::: INPUT :::
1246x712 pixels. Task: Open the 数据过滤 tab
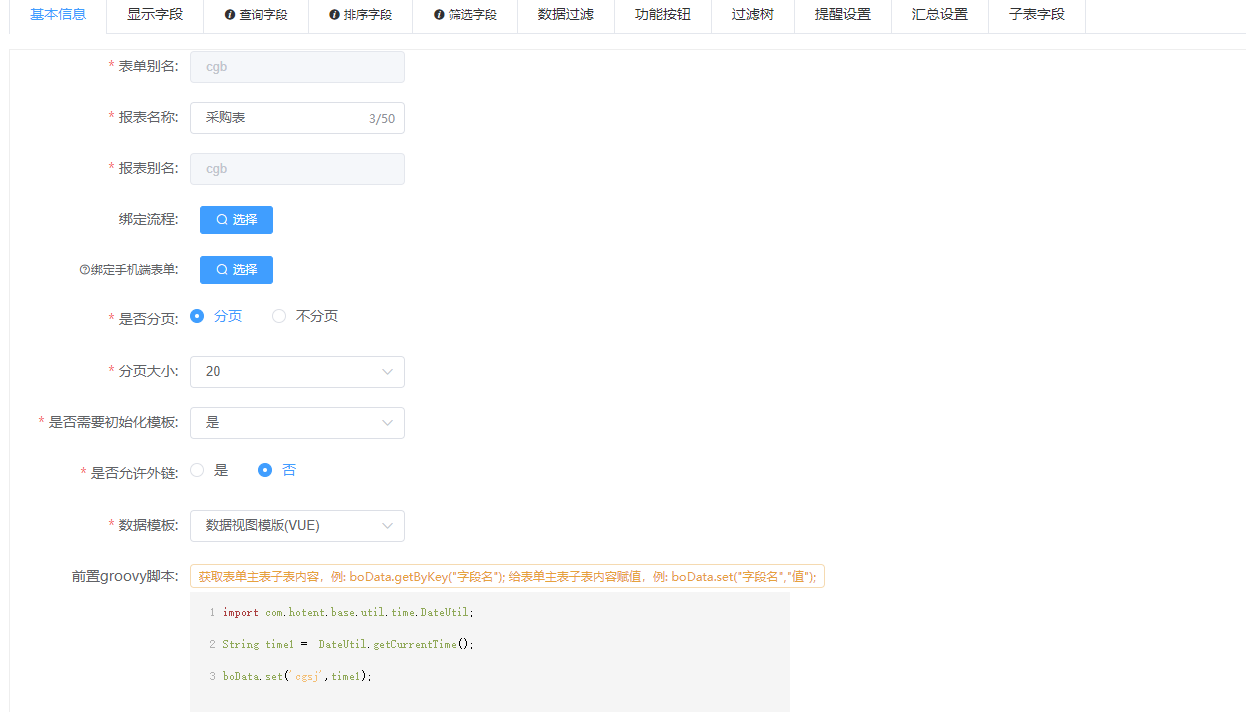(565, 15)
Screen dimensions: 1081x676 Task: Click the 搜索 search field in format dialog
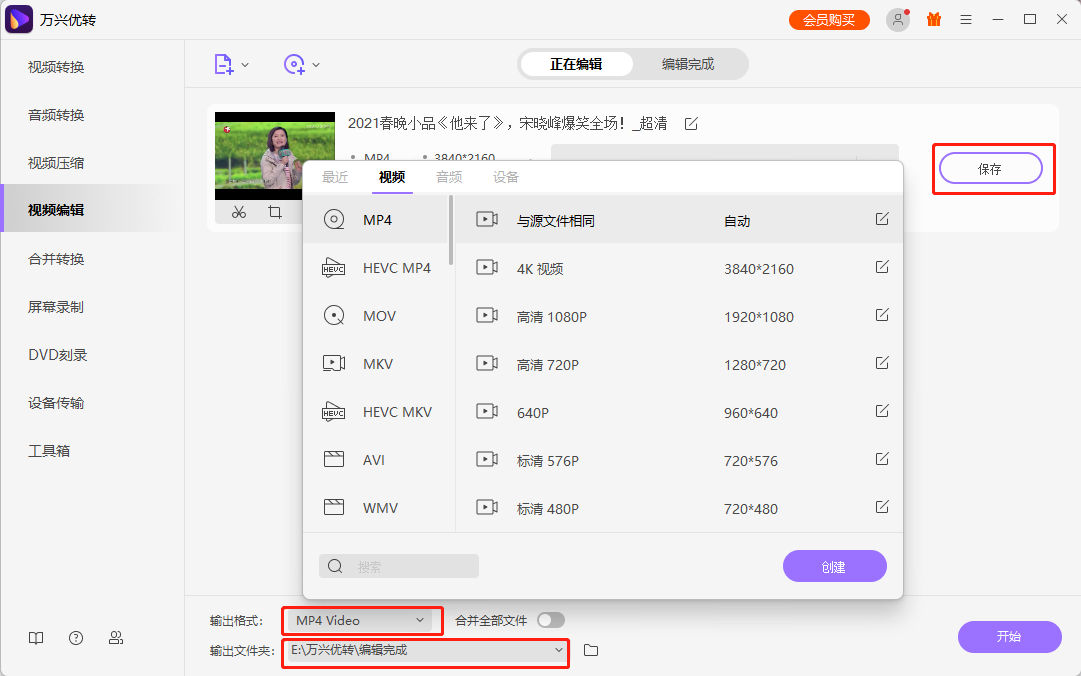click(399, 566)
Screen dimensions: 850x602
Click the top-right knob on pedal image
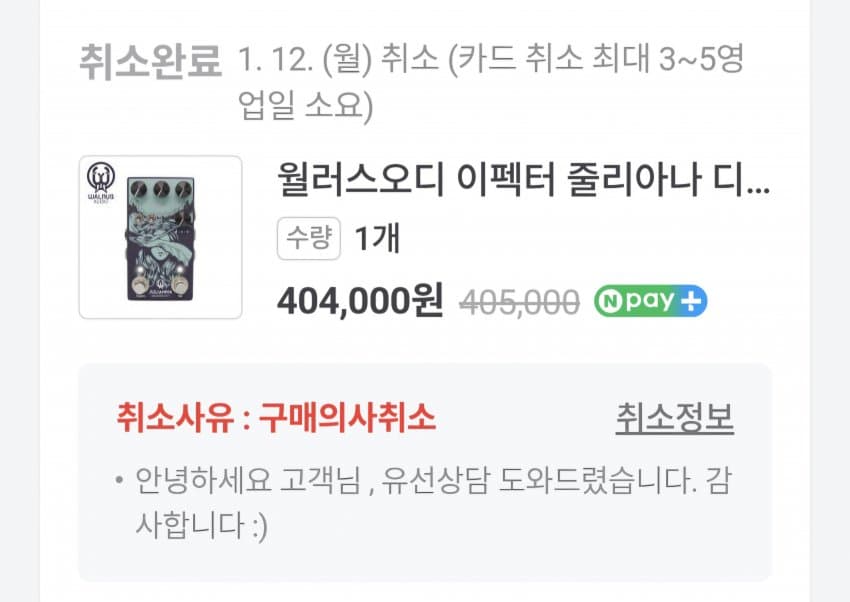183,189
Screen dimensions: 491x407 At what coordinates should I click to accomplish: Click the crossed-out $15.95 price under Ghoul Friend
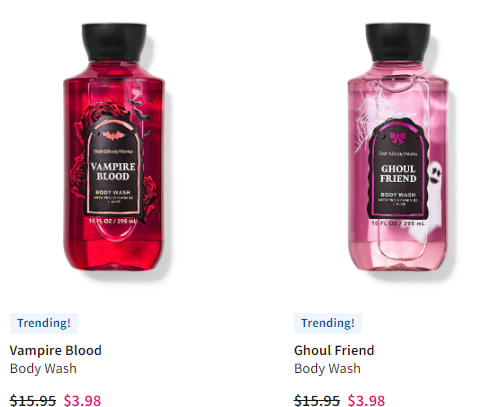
:::
→ **TASK OBJECTIVE**
Locate "Screen dimensions: 850x602" in the entries above. Copy, exactly and only, the lines from that line to the end, leaving out the pictures.

→ **SOLVED PROBLEM**
Screen dimensions: 850x602
Click the top-right knob on pedal image
183,189
Screen dimensions: 491x407 At what coordinates should I click to accomplish: Click the crossed-out $15.95 price under Ghoul Friend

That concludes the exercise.